29 March 2017
Top scientists from BAT headed to Maryland, USA to present new research at the Society of Toxicology (SOT) Annual Meeting.
The SOT is a US-based professional association “dedicated to creating a safer and healthier world by advancing the science and increasing the impact of toxicology”. The annual meeting is a popular 3-day event showcasing the latest advancements in the field of toxicology.

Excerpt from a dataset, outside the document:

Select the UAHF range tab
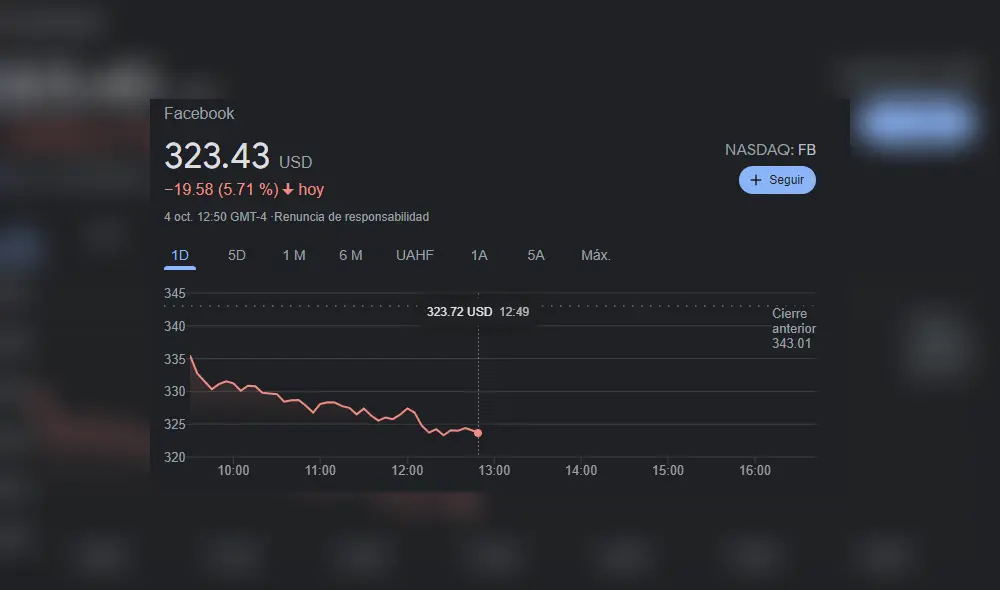The width and height of the screenshot is (1000, 590). pos(415,256)
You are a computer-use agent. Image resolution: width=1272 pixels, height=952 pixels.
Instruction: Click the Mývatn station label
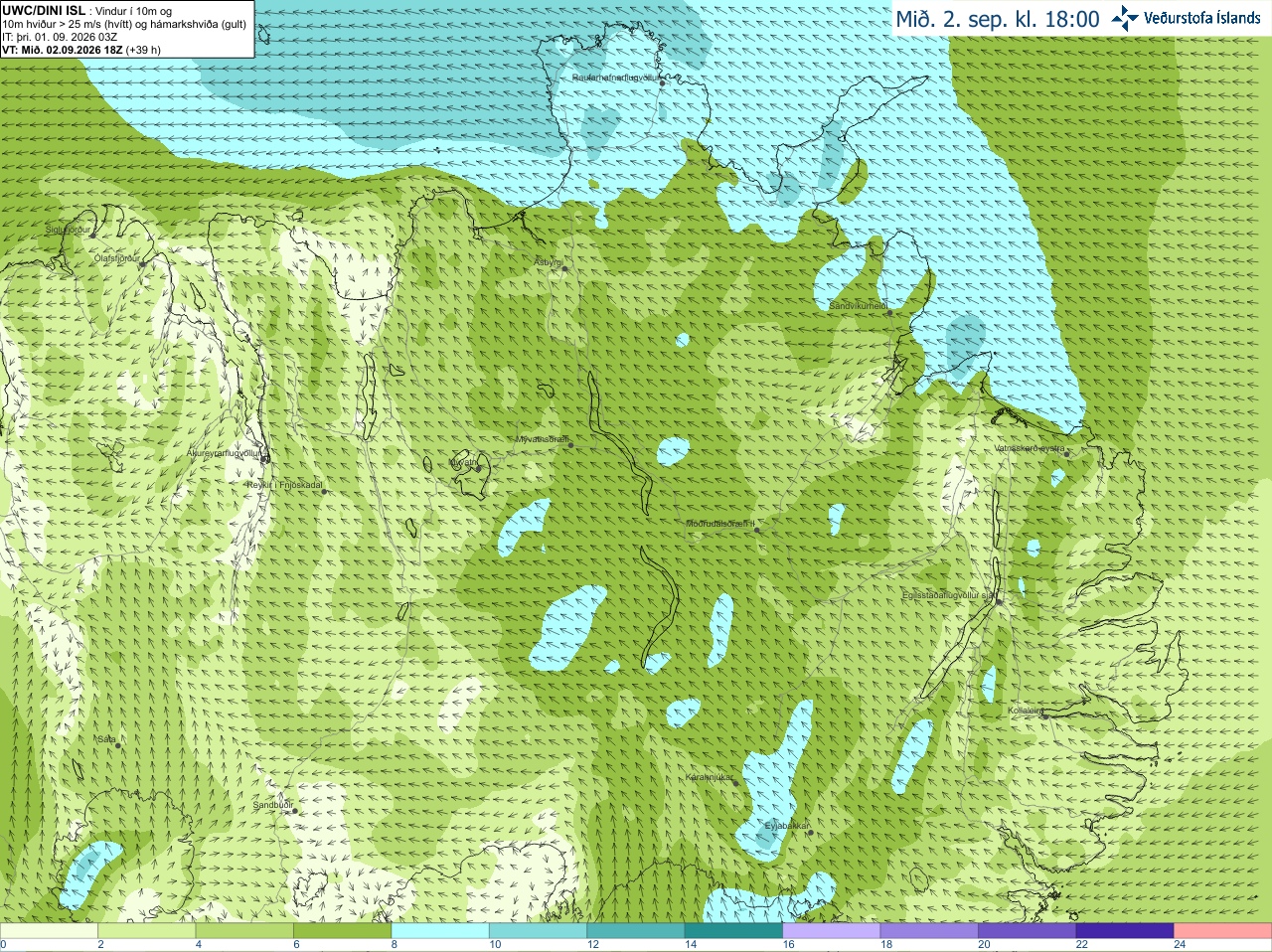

Dr Emmanuel Minet presented new data using the method described in a recent gene expression paper by Banerjee et al. (2017). The study compared the transcriptional response of a primary 3D airway model after acute exposure to e-cigarette aerosol and test cigarette (3R4F) smoke. This data indicates that e-cigarette vapour has limited or no impact on transcriptional regulation, the mechanism by which cells regulate the conversion of DNA to RNA, when compared to smoke from a reference cigarette (34RF) in the tests conducted.
A novel approach for the mutagenic screening of e-cigarette aerosols was proposed by Dr David Thorne, whose poster went on to be recognised as ‘most popular’ of those presented that day. In contrast to cigarette smoke, e-cigarette aerosols remain relatively poorly characterised in vitro, with more research needing to be done to fully understand their potential to offer reduced risks as compared to conventional cigarettes.
The approach, outlined in a recent article , involved testing e-cigarette vapour using an Ames assay, a widely-used test to assess the mutagenic potential of a given chemical or substance. Negative responses were observed in both strains tested with e-cigarette vapour, indicating there was no mutagenic activity for the undiluted test e-cigarette aerosol under the test conditions.
BAT were involved in four collaborative posters, including two posters with R.J. Reynolds on the use of microfluidic devices and skin sensitisation assays in e-cigarette assessment. Other collaborations included a poster with Philip Morris International (PMI) on our award-winning Adverse Outcome Pathway (AOP) work , as well as a poster based on our recent nicotine quantification paper with Zhengzhou Tobacco Research Institute (ZTRI) in China.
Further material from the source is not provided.